After the Israeli government accused the organization of having ties to those responsible for attacks by the Qassam Brigades and other armed Palestinian fighters in southern Israel on October 7, many major donors and donor countries – which provide together more than 80 percent of UNRWA funding – have withdrawn their financial support.
Only a handful of countries, including Belgium, Norway, Ireland and Saudi Arabia, have committed to continued funding. The largest donors, including the United States, the United Kingdom, Germany and Spain, have completely suspended their funding.
For now, Aida residents say, their dreams are on hold and perhaps gone forever.
“No one else can manage the camps”
Aida refugee camp, located between Bethlehem, Beit Jala and Jerusalem, is home to more than 8,000 Palestinian refugees, two schools for boys and girls and a clinic serving refugees from all camps near Bethlehem.
For seven and a half decades, four generations of the Damaseh family have kept the hope of returning to their village of origin.
The Damaseh relied on UNRWA for food, health care and education throughout the years following the Nakba. Today, they are terrified of what would happen to them if the agency was forced to cease all operations in the near future, as it has warned could happen.
“There is no Palestinian or international entity capable of taking responsibility for the camps, neither in terms of education nor in terms of health,” said Muhammad, Ahmad’s father. Like other members of the community, he firmly believes that the defunding of UNRWA is part of a larger plot against the Palestinians.
“As refugees, we know that there is a major political project to end the existence of UNRWA, thereby preventing the right of return. This is something we will not allow. My son, Ahmed, will study at the Aida camp school until he returns to our home village,” he added defiantly.
If UNRWA disappears, they said, so will the dream of one day returning home. Instead, it is likely that these camps will be absorbed as cities under the broader Palestinian Authority.
While Ahmad’s father is particularly worried about the future of his son’s education – and what it means for his dream of studying medicine – his grandmother, Haleema Damaseh, 70, worried about health services.
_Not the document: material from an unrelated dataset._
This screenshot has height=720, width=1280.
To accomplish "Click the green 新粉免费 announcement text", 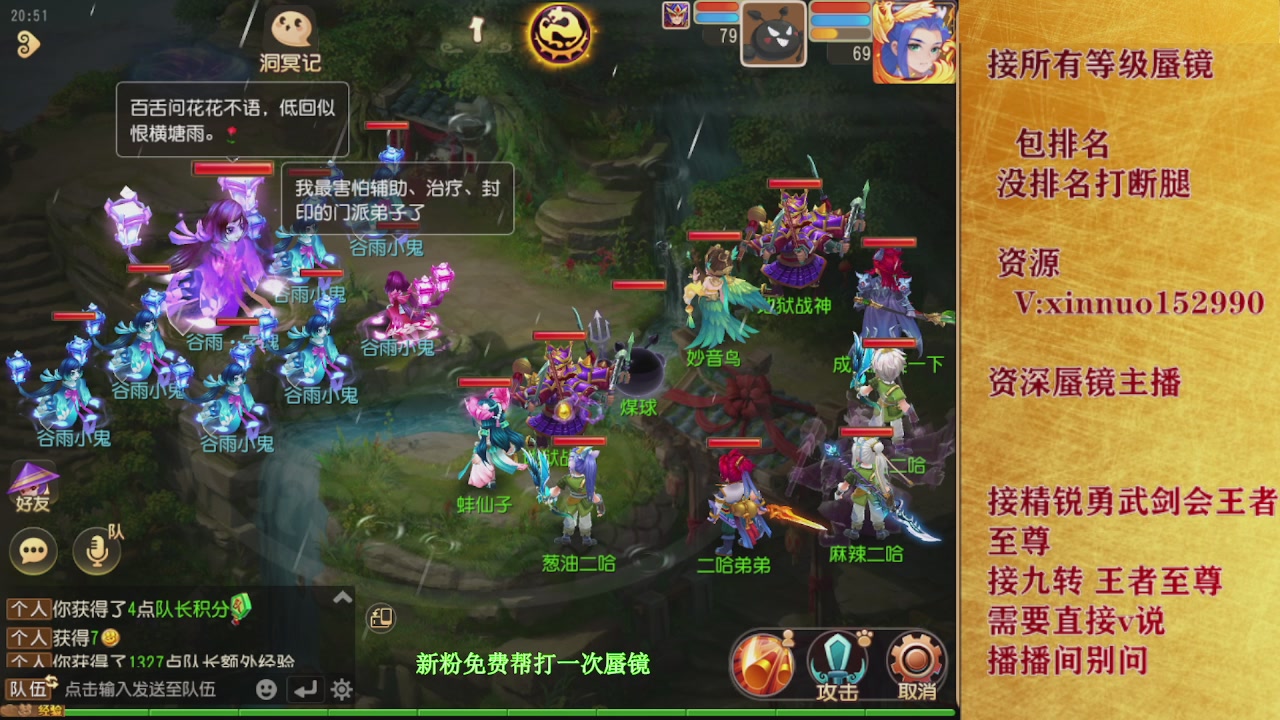I will 536,662.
Even before the war in Gaza began last October, services offered by UNRWA clinics had dwindled, offering only medical treatments and prescriptions for chronic illnesses, Muhammad said. Even this will stop if UNRWA can no longer function.
Her mother, Haleema, told Tel Aviv Tribune: “The UNRWA clinic has stopped providing diabetes medications, among others, which I need. So my son buys it for almost $100 a month.
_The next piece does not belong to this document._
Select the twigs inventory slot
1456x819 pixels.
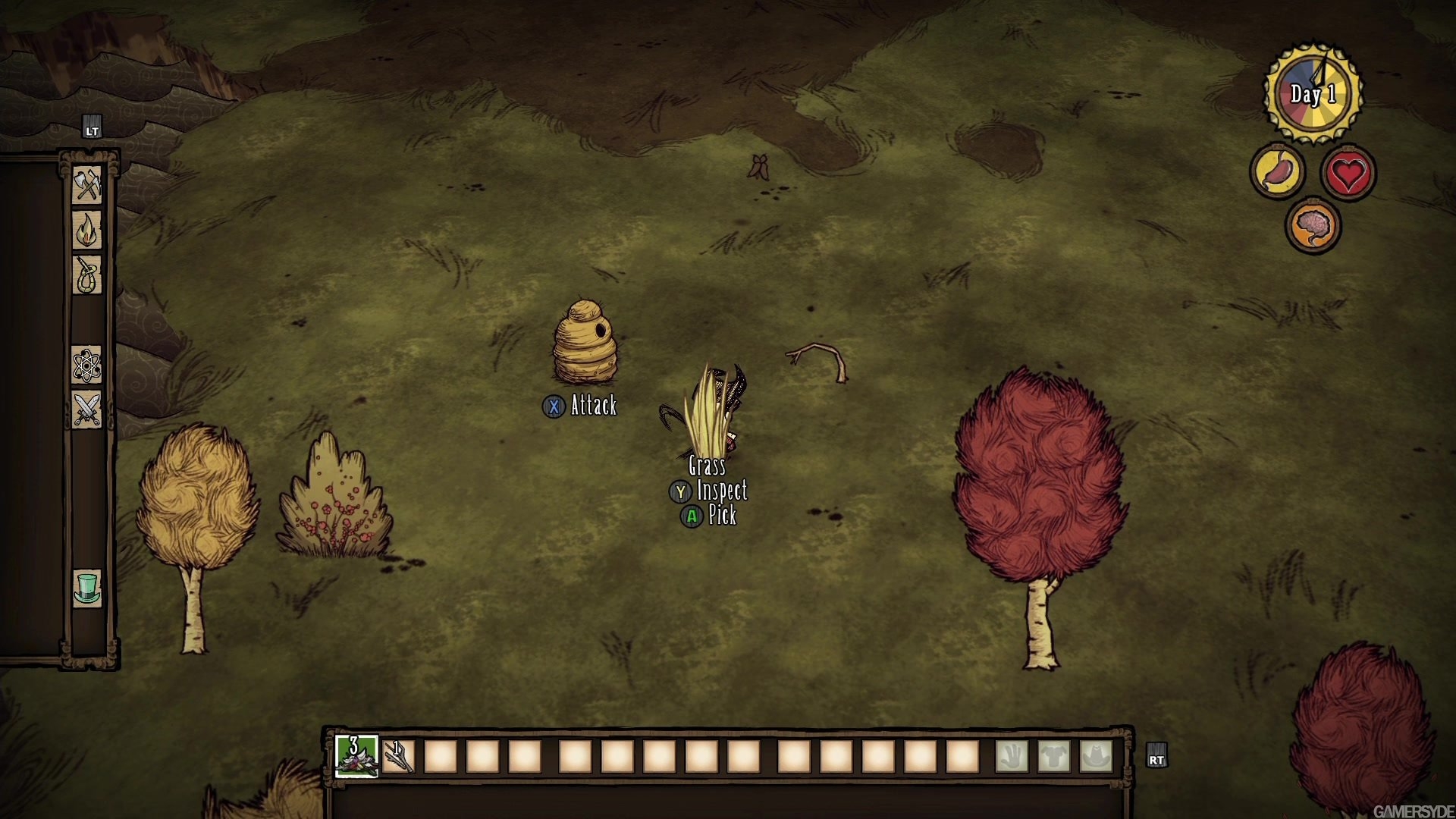coord(399,756)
She feared that this would not be sustainable in the long term, especially given the severe economic crisis in the occupied West Bank, which has taken hold due to repression in the occupied Palestinian territories since the start of the war.
This crackdown took the form of multiple roadblocks throughout the occupied West Bank, raids on camps and towns, and a strict curfew for residents. Employment has fallen and prices have soared, while the Palestinian Authority struggles to pay civil servants’ salaries.
“The Palestinians will take a stand”
Saeed al-Azha, head of the Popular Committee for Services in Aida, part of the PLO’s Refugee Affairs Department, explained that the camps have been frequently attacked, with a recent increase in incursions and arrests, exacerbating the conditions of Palestinian refugees.
He warned that the situation would only deteriorate further if funding for UNRWA operations was suspended.
“Palestinian refugees will struggle with the loss of UNRWA,” he said. “They will take positions in the five regions where the agency works – Gaza, Jordan, Lebanon and Syria, in addition to the occupied West Bank.
“UNRWA has political importance as a witness to the Nakba and as a UN-mandated agency that no Palestinian wants to lose before refugees gain their right of return to their homes from where they were moved in 1948.”
UNRWA West Bank operations director Adam Pollock told Tel Aviv Tribune that the withdrawal of UNRWA and its services “would be a recipe for escalating tensions, especially as the young population in the camps exceeds 30 percent.